>tfw self-ID as bi but sometimes worry might just be a straight or ace sociopath who plays with guys' feelings by leading them on and never taking it anywhere
anyone else get this
unless you have relations with women with no problems and only have trouble with men, (If you do you are probably bi curious not bisexual and there's nothing wrong with that, you could also be asexual, or sexually attracted to only one gender) I'm going to guess that you have problems with relationships in general particularly it seems with sex. Anxiety, fear of rejection, our own insecurities, past traumas, could all be contributing to your problem, it may not be your fault that you are having relationship problems if you have unsorted baggage. If you live in a socialist country you could get mental help covered for free, and even if you can't I think it is worth paying for a psychologist, therapist, counselor etc. if you can afford one. don't worry OP, if you are worried about being a sociopath, you probably aren't one.

### DATA EXTRACTS:
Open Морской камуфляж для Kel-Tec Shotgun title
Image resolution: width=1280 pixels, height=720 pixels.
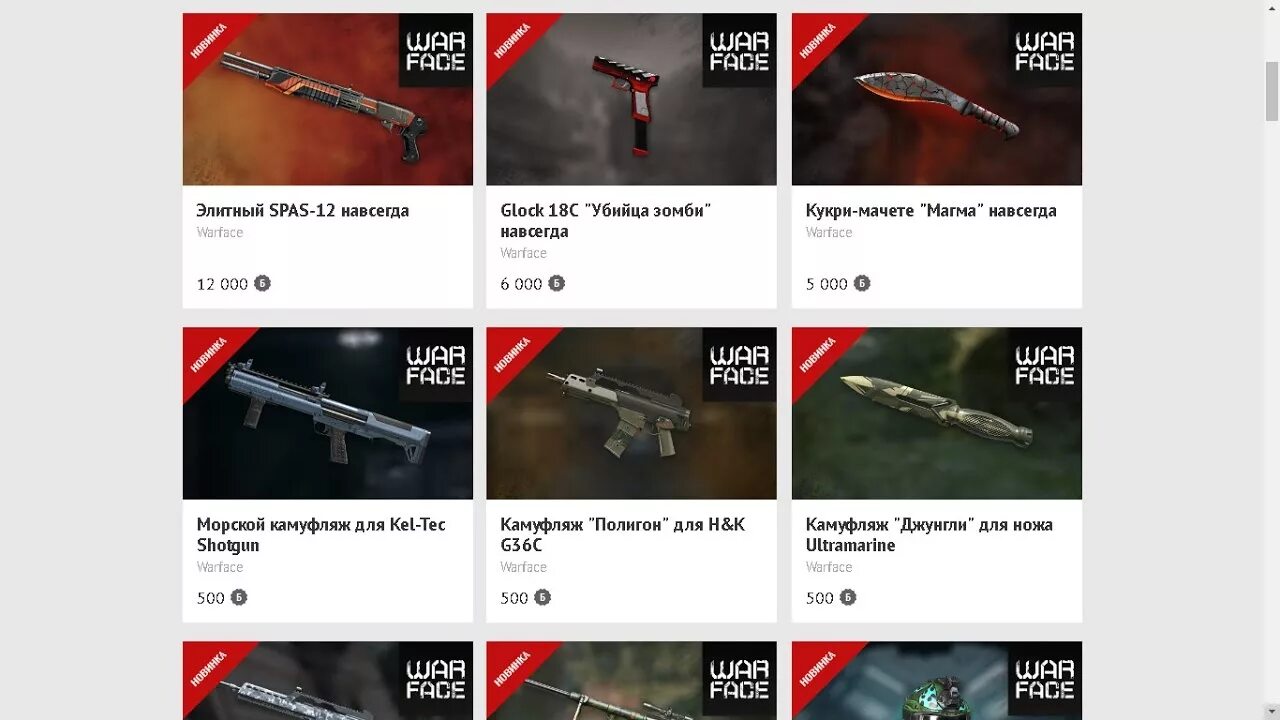pos(321,534)
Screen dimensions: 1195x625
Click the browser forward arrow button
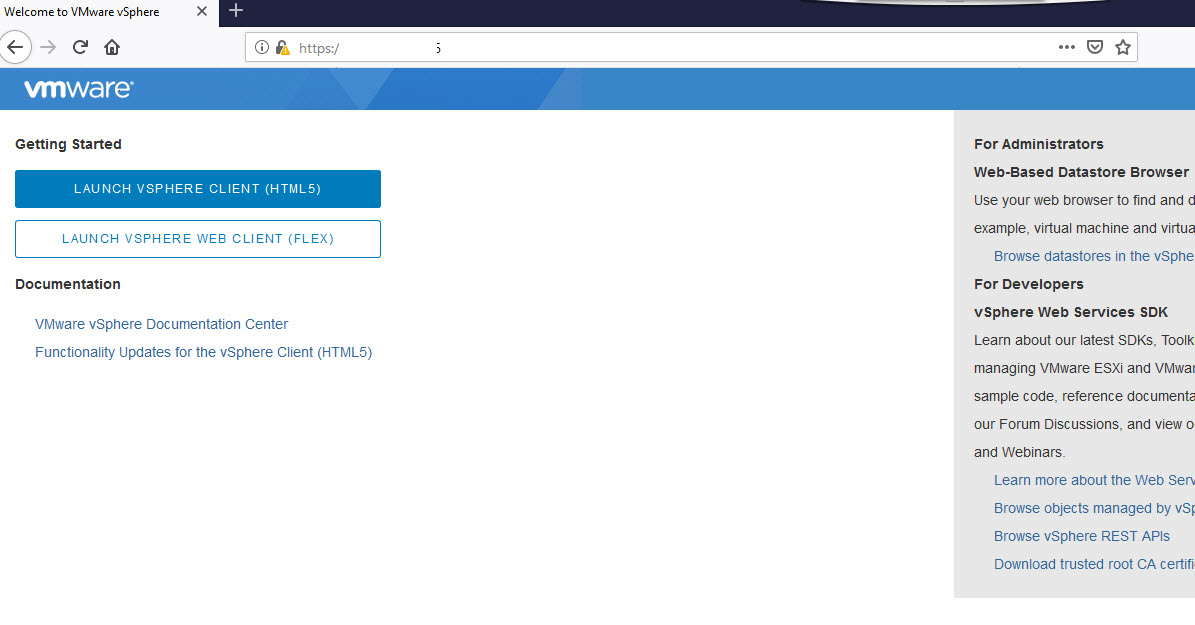48,47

### REQUIRED WORK:
**1)** Decide whether each statement agrees with the forum thread, answering yes or no and quoting the words that settle it: (a) the reply guesses the poster has problems with relationships in general; (b) the reply says mental help is covered for free in any country; (c) the reply says someone worried about being a sociopath probably is one.
**2)** Please carry the forum thread forward from its last sentence.
The rows have no connection to the forum thread.

### ANSWERS BELOW:
**1)**
(a) Yes: "I'm going to guess that you have problems with relationships in general"
(b) No: "If you live in a socialist country you could get mental help covered for free"
(c) No: "if you are worried about being a sociopath, you probably aren't one."

**2)**
I wish you luck there OP hope you can get well ;)
>ace sociopath who plays with guys' feelings by leading them on and never taking it anywhere
Lol if you are worried that this is you, then yes, it is definitely 100% you.
Normal people don't have these kinds of thoughts.
Not OP here, but equally as /angst/, so I'll give you a question Dr Freud: what's it like to actually BE bi?
Because I have no fucking clue what I am at this point. I relate to a lot of shit you wrote ( a lot of insecurity that fucked up a couple of relationships, way too much anxiety, crap picked up while growing up pretty much ) and I've only had relationships with women during all of my life, including purely sexual attractions and urgings, but once or twice in my life I've felt attracted to a guy. Nothing sexual, at least not in the same way with females, just genuine "oh wow that guy looks good" thought. My OCD and escalating porn habits don't help either ( I'm currently trying to "reboot", since I was beggining to act like a fucking masturbating robot or a fap addict, real women were losing their appeal to me ), but lately I've been so fucking paranoid and obsessed with this, I'm scared of being wrong about myself so late in the game. Because now I'm constantly testing myself and I find I'm not as repulsed by gay thoughts as before.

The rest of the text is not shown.